Our challenging standards-based curriculum emphasizes the development of essential skills, the understanding of important concepts, and the ability to apply learning to real-world problems.
Our curriculum includes courses of study for all students in English language arts, mathematics, science, social studies, world languages, music, visual arts, physical education, and health. In addition, students take grade-specific trimester courses in technology, research, and study skills which are designed to support their integrated learning experience.
The Social Studies curriculum at ASMS is a comprehensive and thought-provoking program that teaches students about their world: past, present, and preparation for the future. The courses are aligned to the learning standards established by the National Council for Social Studies (NCSS).
In all of the middle school courses, students learn to research, analyze, explore, and connect with social, political, economic, cultural, and historical texts and media. They use critical thinking to determine the value and validity of historical evidence, and they learn to present their work in written, digital, and creative formats. Students also learn to illustrate the connections and interactions of people and events across time from a variety of perspectives.
Social Studies 8
United States History
In 8th grade social studies, students explore U.S. history in the context of themes that apply directly to their lives and the world we live in today. The year is divided into 3 units. Each unit begins with a chronological overview of U.S. history relevant to the theme of the unit before shifting into more in-depth analysis. In the first unit, students investigate the origins of government and the development of the U.S. constitution. At the beginning of this first unit students will focus on the geography of the United States in order to build context moving forward. The second unit focuses on war and peace, as students analyze the ethical implications of the use of force in different contexts. In the third unit, students explore questions of social justice and the evolution of the ideals espoused in the Declaration of Independence.
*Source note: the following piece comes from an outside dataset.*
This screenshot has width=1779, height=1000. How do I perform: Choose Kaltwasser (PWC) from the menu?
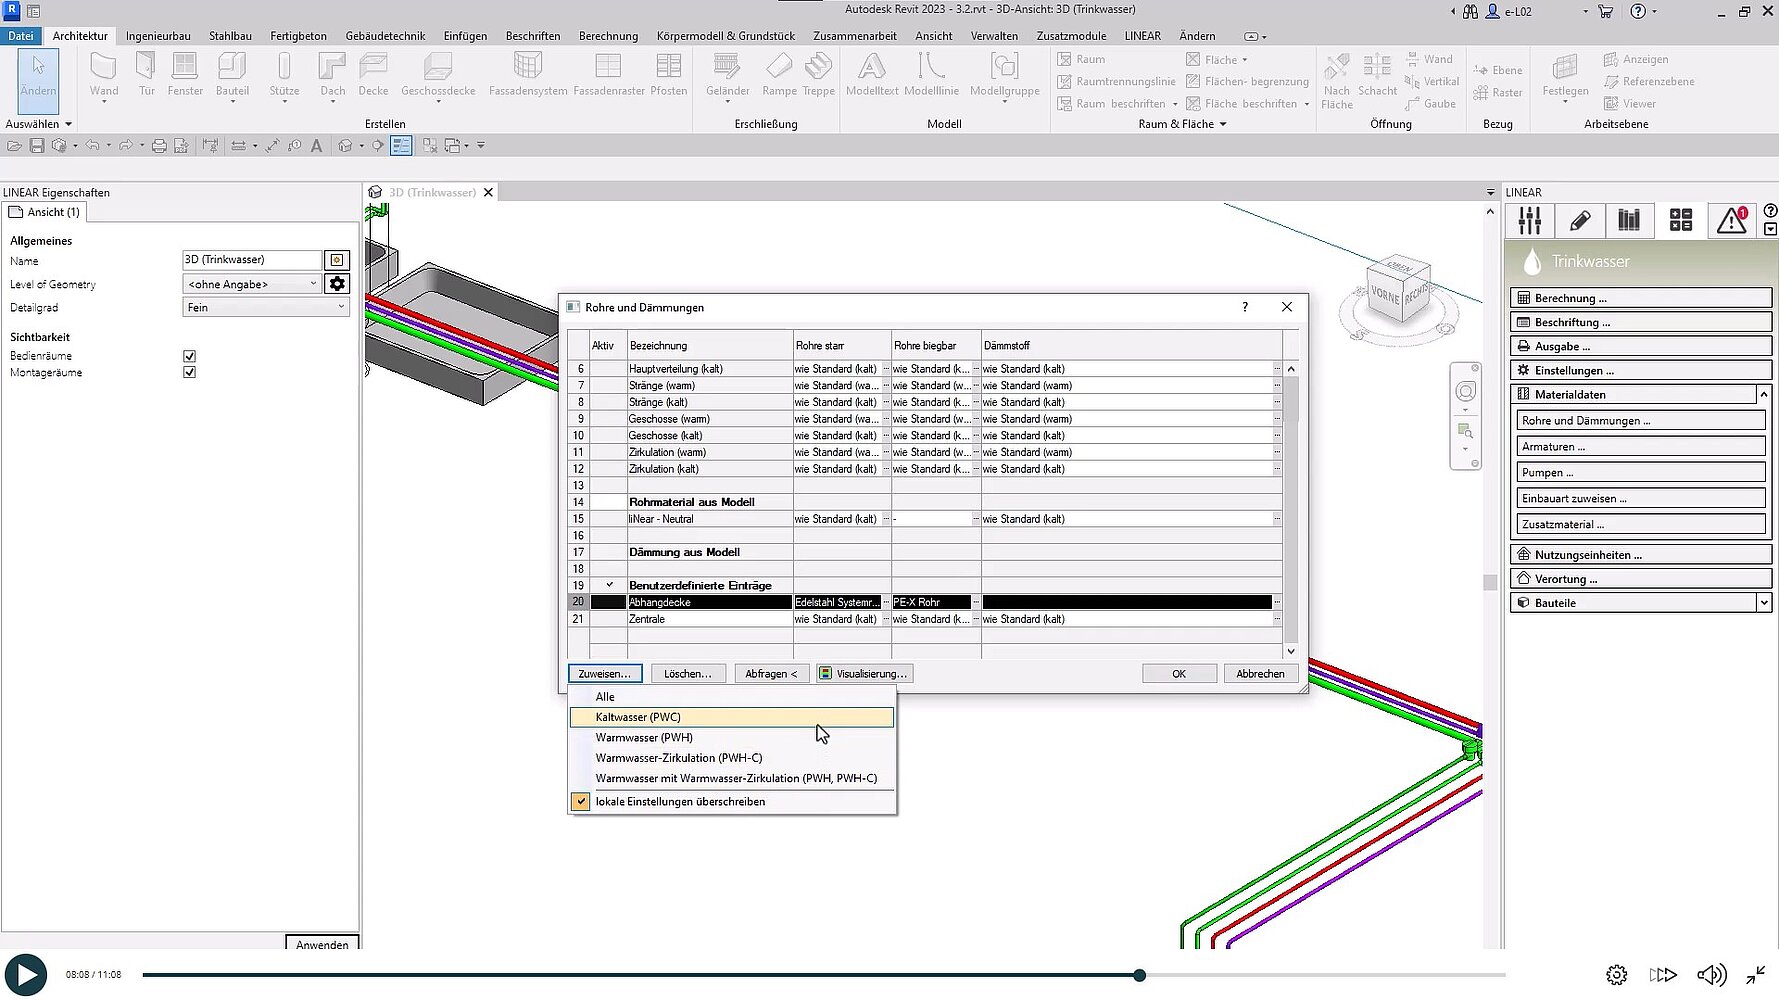click(638, 717)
Throughout the year, students develop their ability to analyze primary sources, including historical documents, images, speeches, and personal letters. They delve into the concept of identity, studying the experiences of different groups to gain an appreciation for the complexities of the past and present. They develop an understanding of the range of human responses to difference, and they formulate their own views on the role they play as citizens. Ultimately, students learn to analyze bias and perspective to gain a more full understanding of what is going on in the world around them, and they draw connections to their own personal choices today.